Most effectively, Violetta’s illness and death play out in a dreary institution, a modern hospital shown in scenes which open and close the show, effectively turning the bookended action into a flashback remembered from a sick bed. The innovation works best during the overture. The curtain rises, not on the expected grand Parisian drawing room, but on designer Peter Davison’s sick ward, simultaneously bright, drab and antiseptic, with spooky nuns and uninformed doctors somberly presiding over the sick and dying. The hospital also makes an effective setting for the ending, with Alfredo seemingly arriving from another, distantly remembered world to be by Violetta’s side. (Far less effective is the use of the hospital scenery in the middle of Act 1 as Violetta’s party comes to an end: the intrusion seems an unnecessary reminder of the device itself, and it somewhat confusingly blends elements of the past and the present, the real and the remembered, together on stage).
Still, as a director, Zambello primarily seeks to draw out the emotional heart and human drama of the story, bringing to vivid life both the small moments and the overarching thrust of the tragic story. Conductor Arthur Fagen similarly obliges by drawing out beautiful warmth and lovely detail from the orchestra. In the wrong hands, dynamic passages of “La Traviata” can sound bouncy and circus-like, and the sorrowful passages can become melodramatic and strained, but Fagen keeps things admirably on track, staidly reigning in the bounce and always evoking the real tragedy and genuine emotion, the deadly seriousness, at the heart of Verdi’s music. Small quiet moments, such as Alfredo’s discovery of Violetta’s letter, pop alive with tension and emotion through the music.
On opening night, leads Zuzana Marková as Violetta and Mario Chang as Alfredo didn’t elicit much heat or excitement in a restrained rendition of their opening duet, but they more than made up for it in the intimacy and loveliness of what followed. Dramatically, Marková’s Violetta comes across as alert and intelligent, existential in her understanding of her situation; she delights in society, enjoys becoming the center of its noisy storm, but remains its ultimate outsider, fully aware of her position. These are qualities that the Czech soprano, making her American debut, evokes especially well in a darkly contemplative and solitary “Ah, fors’e lui” in Act 1. Her sense of both softness and fortitude, vulnerability and strength, during Act 2’s “Ah! Dite alla giovine” comes across beautifully, as well. Chang brings out Alfredo’s impulsiveness and his intensity. His outrageous initial devotion for Violetta comes across as believable, as does his sudden turn from naive devotion to rage and revenge in Act 2. In duets, both he and Marková shine exquisitely in quiet, delicate bel canto passages.

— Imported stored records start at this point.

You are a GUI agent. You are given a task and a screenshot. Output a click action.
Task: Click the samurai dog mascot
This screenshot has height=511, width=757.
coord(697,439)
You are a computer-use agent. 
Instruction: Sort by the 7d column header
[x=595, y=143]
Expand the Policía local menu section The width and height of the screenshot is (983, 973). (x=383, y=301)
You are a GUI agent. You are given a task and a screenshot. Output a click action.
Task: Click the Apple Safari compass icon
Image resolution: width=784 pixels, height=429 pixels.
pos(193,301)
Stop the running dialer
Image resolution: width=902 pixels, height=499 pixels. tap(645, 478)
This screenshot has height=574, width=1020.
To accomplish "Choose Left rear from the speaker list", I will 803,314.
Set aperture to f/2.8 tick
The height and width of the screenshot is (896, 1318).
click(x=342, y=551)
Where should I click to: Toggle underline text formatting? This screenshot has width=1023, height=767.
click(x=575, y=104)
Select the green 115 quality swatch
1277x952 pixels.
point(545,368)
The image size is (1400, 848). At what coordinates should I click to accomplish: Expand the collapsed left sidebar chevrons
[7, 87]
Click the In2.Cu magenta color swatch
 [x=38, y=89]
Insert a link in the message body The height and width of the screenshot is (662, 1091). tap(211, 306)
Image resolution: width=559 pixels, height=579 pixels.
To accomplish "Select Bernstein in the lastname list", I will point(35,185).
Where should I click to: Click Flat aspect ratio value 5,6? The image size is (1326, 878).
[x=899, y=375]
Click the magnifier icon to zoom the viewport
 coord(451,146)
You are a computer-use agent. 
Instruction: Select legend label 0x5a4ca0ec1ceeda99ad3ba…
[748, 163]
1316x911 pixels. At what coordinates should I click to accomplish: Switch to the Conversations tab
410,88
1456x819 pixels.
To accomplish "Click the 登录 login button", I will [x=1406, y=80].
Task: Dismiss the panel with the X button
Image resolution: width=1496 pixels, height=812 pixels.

Also, especially of note is a strong performance by Fabian Veloz as Alfredo’s father, Giorgio Germont. His lush baritone gives the character emotional depth and a sort of wistful, forbearing, presiding wisdom. His “Di Provenza il mar” sounds heartfelt and convincing, and his distant admiration for Violetta, even as he destroys her life, emerges as an especially touching element of the drama in the Act 2 arias the two characters share.
In recent seasons, the Atlanta Opera has shown a new adeptness at presenting classic works and at leading Atlanta audiences into more innovative territory. Audiences will get a satisfying taste of both in this fine production of “La Traviata” as the 2018-19 season comes to a close.